**Supplied passage:**

For each of the following gas-phase reactions, write the rate expression in terms of the appearance of each product and disappearance of each reactant: \(\begin{array}{l}{\text { (a) } 2 \mathrm{H}_{2} \mathrm{O}(g) \longrightarrow 2 \mathrm{H}_{2}(g)+\mathrm{O}_{2}(g)} \\ {\text { (b) } 2 \mathrm{SO}_{2}(g)+\mathrm{O}_{2}(g) \longrightarrow 2 \mathrm{SO}_{3}(g)} \\\ {\text { (c) } 2 \mathrm{NO}(g)+2 \mathrm{H}_{2}(g) \longrightarrow \mathrm{N}_{2}(g)+2 \mathrm{H}_{2} \mathrm{O}(g)} \\ {\text { (d) } \mathrm{N}_{2}(g)+2 \mathrm{H}_{2}(g) \longrightarrow \mathrm{N}_{2} \mathrm{H}_{4}(g)}\end{array}\)

**Information shown:**
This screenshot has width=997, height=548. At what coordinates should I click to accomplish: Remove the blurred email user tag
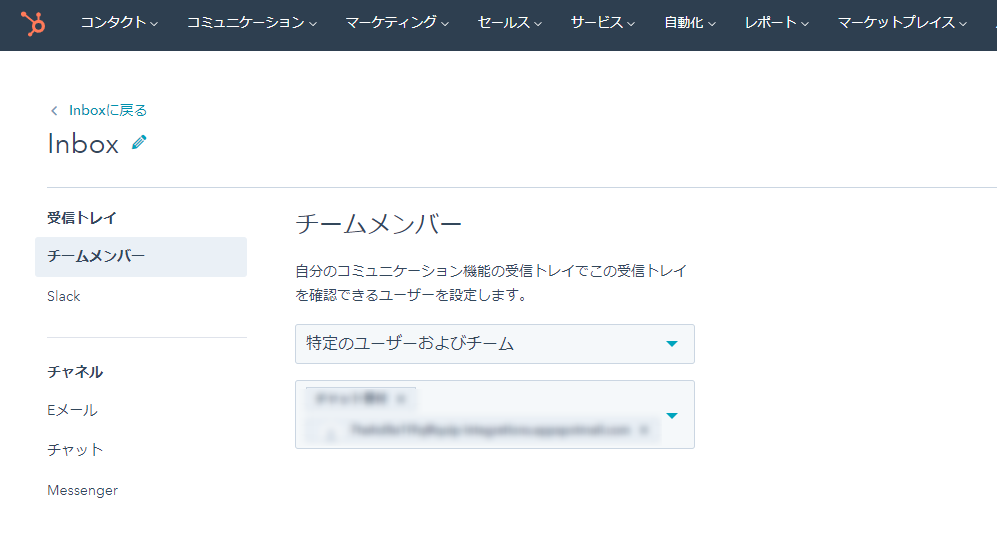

**Written instruction:** Write the next part of the reaction-rate exercise, starting after its last reaction, (d). The listing has no connection to the reaction-rate exercise.

**Answer:**
Short Answer

Expert verified
\(a)\) Rate = -\(\frac{1}{2}\) × (rate of disappearance of \(H_2O\)) = \(\frac{1}{2}\) × (rate of appearance of \(H_2\)) = (rate of appearance of \(O_2\)) \(b)\) Rate = -\(\frac{1}{2}\) × (rate of disappearance of \(SO_2\)) = - (rate of disappearance of \(O_2\)) = \(\frac{1}{2}\) × (rate of appearance of \(SO_3\)) \(c)\) Rate = -\(\frac{1}{2}\) × (rate of disappearance of \(NO\)) = -\(\frac{1}{2}\) × (rate of disappearance of \(H_2\)) = (rate of appearance of \(N_2\)) = \(\frac{1}{2}\) × (rate of appearance of \(H_2O\)) \(d)\) Rate = - (rate of disappearance of \(N_2\)) = -\(\frac{1}{2}\) × (rate of disappearance of \(H_2\)) = (rate of appearance of \(N_2H_4\))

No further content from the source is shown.